#### [What is expected]
Can you retype the passage on traffic congestion and routing below, between "In the prediction" and "transferring probability matrix.", inclusive, without changing a word?

-- start of Quoted passage --

In the prediction part, the equilibrium Markov chain was proposed to handle the traffic congestion condition by the traffic states computation. That is, the congestion alleviation strategy is designed to balance the equilibrium states via the computation of Markov transferring probability matrix.
The remainder of this article is organized as follows. The related work on transportation routing networks is presented in section “Related work.” Section “Dynamic transportation network” discusses data preprocessing strategy and city transportation network constructed by the basic vehicle data. Section “New time-dependent navigation algorithm” presents the design of the routing algorithm in detail. The Markov chain model is shown in section “City modeling,” including vehicles clustering, transferring probability matrix, and equilibrium states. Section “New congestion alleviation algorithm” describes the congestion alleviation strategy and model verification. In section “Case study,” a case study is carried out and our method is evaluated. Finally, section “Conclusion” concludes the article and reiterates the contributions.

-- end of Quoted passage --
-- start of Dataset extract --

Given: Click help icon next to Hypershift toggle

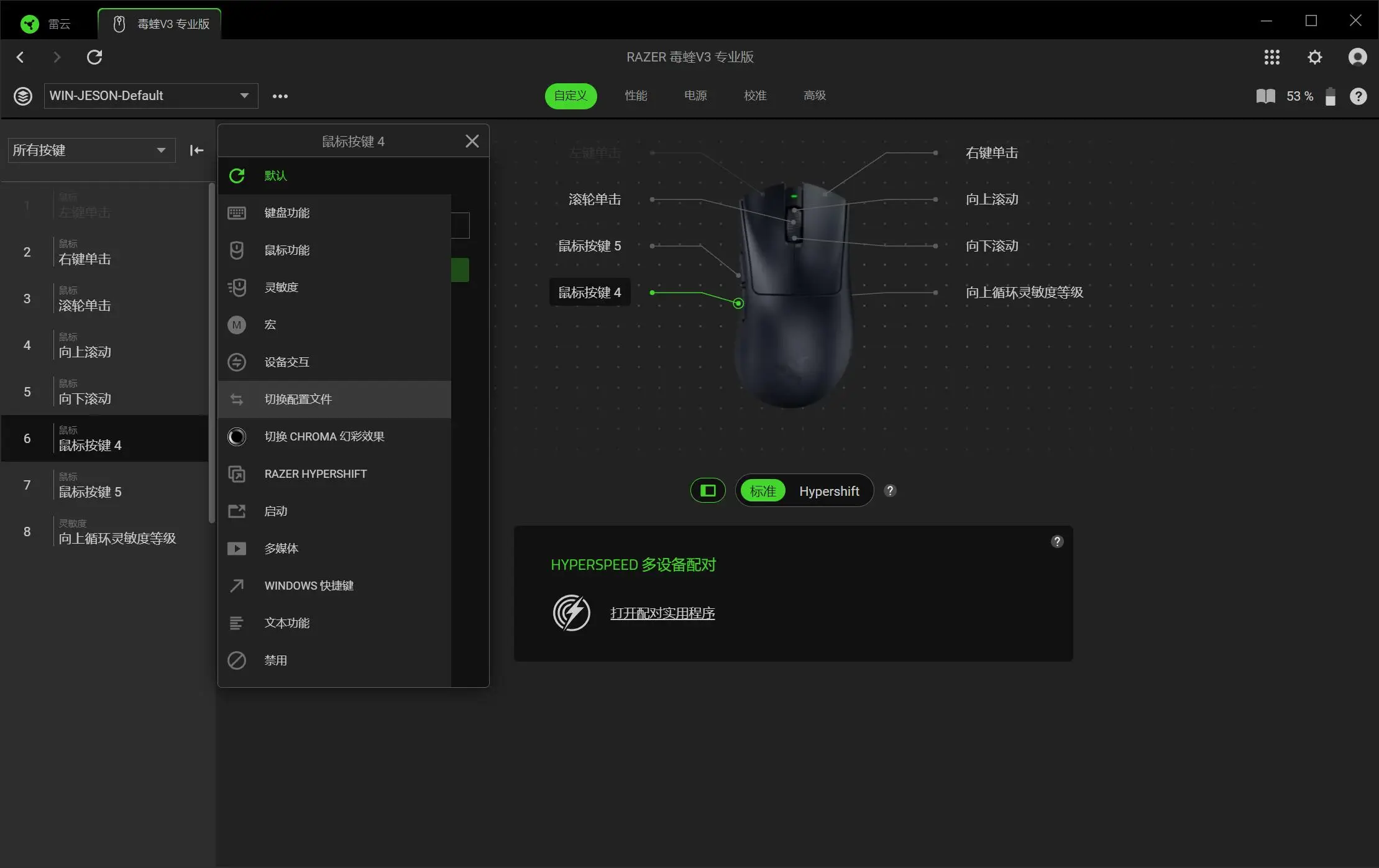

-- end of Dataset extract --

#### [Answer to the problem]
In the prediction part, the equilibrium Markov chain was proposed to handle the traffic congestion condition by the traffic states computation. That is, the congestion alleviation strategy is designed to balance the equilibrium states via the computation of Markov transferring probability matrix.